[Your instructions]
Could you filter the records below and return each line that holds "computer"?
═══
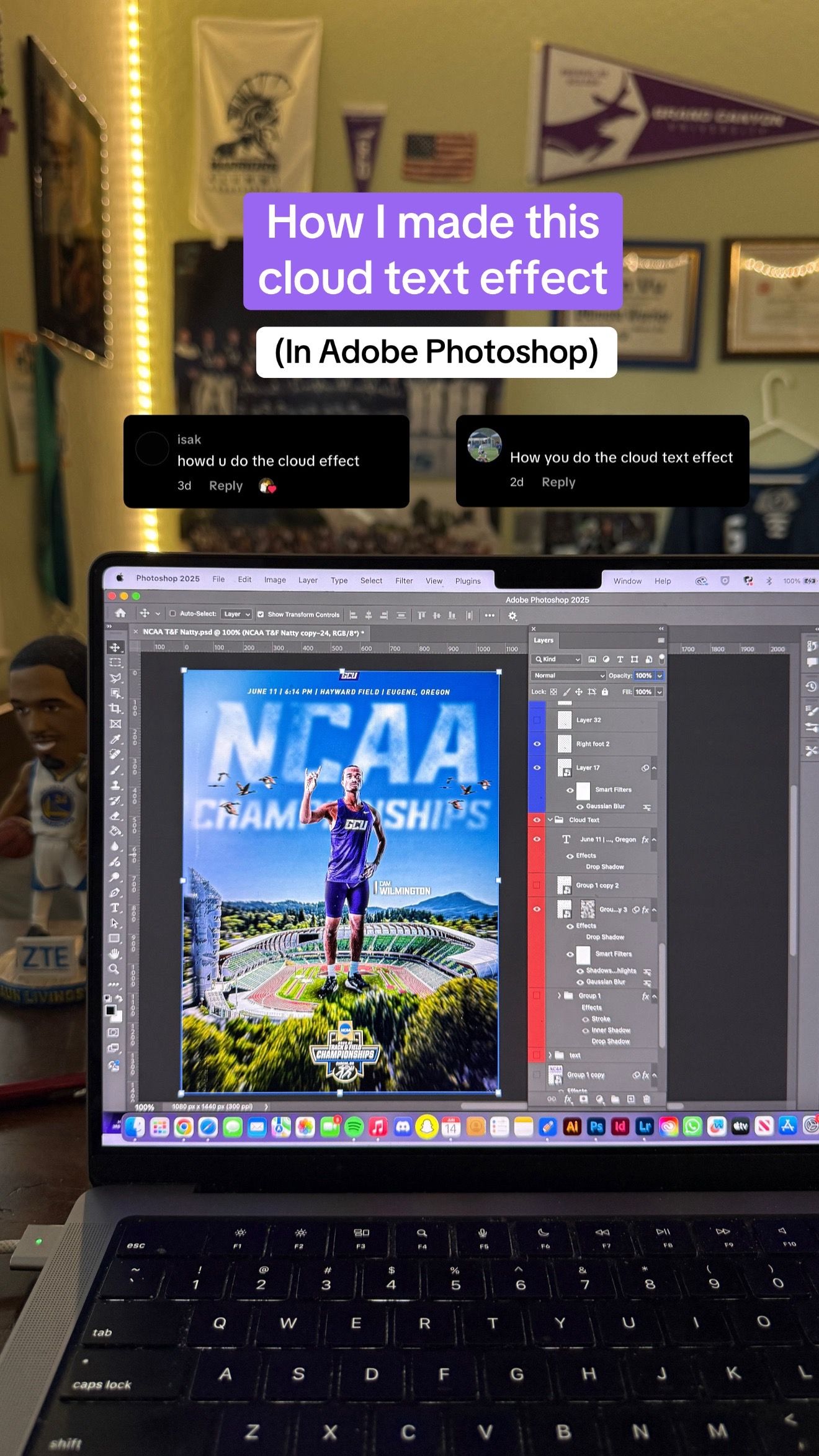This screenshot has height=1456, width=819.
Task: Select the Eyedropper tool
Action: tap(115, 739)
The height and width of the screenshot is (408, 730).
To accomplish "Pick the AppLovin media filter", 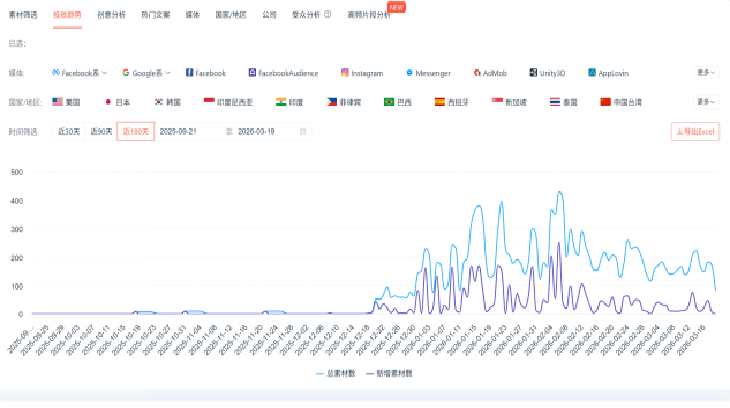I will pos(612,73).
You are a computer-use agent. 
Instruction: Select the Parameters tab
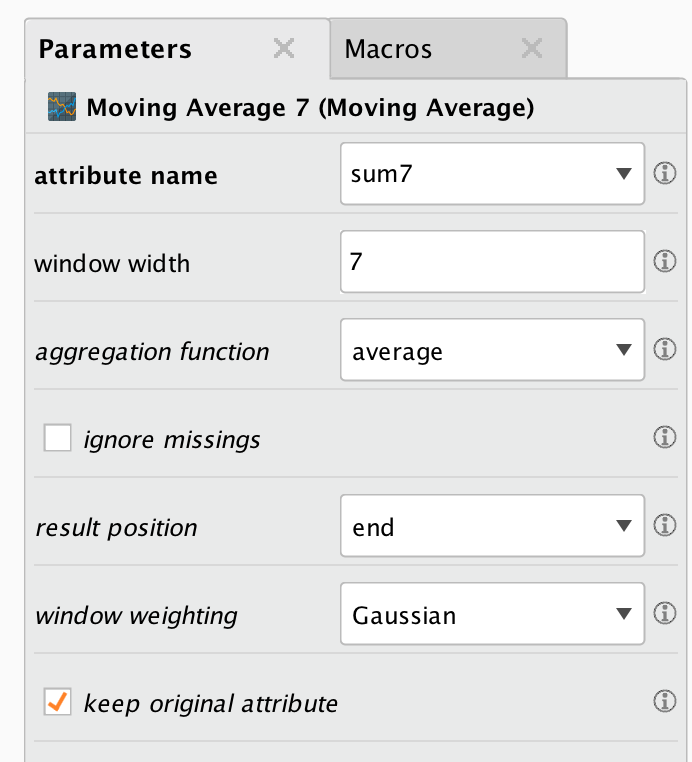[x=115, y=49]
═══
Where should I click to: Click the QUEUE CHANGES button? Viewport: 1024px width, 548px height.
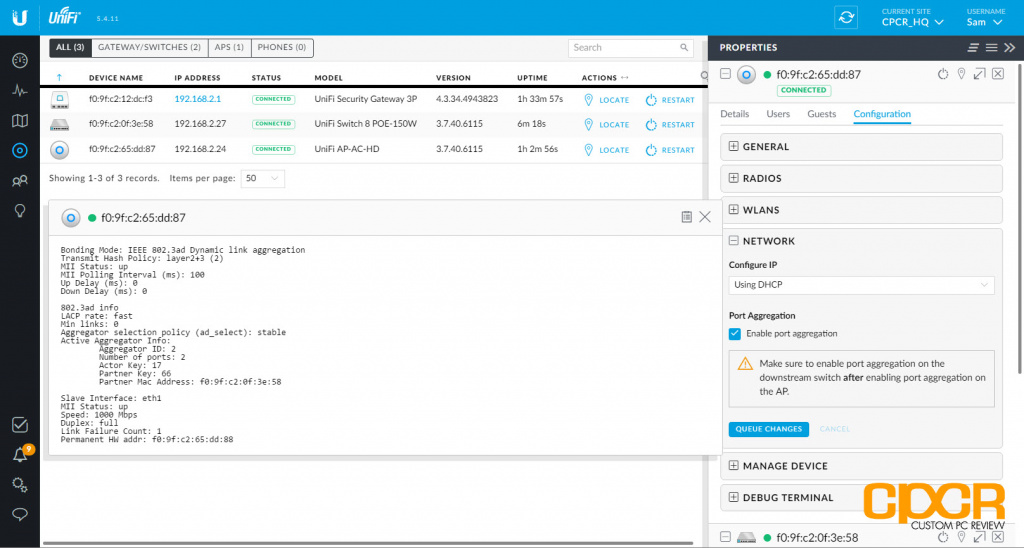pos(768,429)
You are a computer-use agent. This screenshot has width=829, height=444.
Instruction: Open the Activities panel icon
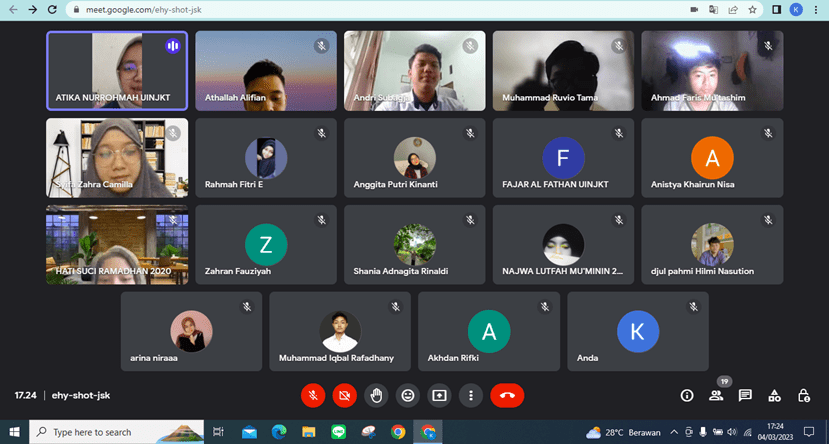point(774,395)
═══
[Reply]
You are a computer-use agent. 
You are a computer-use agent. This screenshot has width=829, height=444.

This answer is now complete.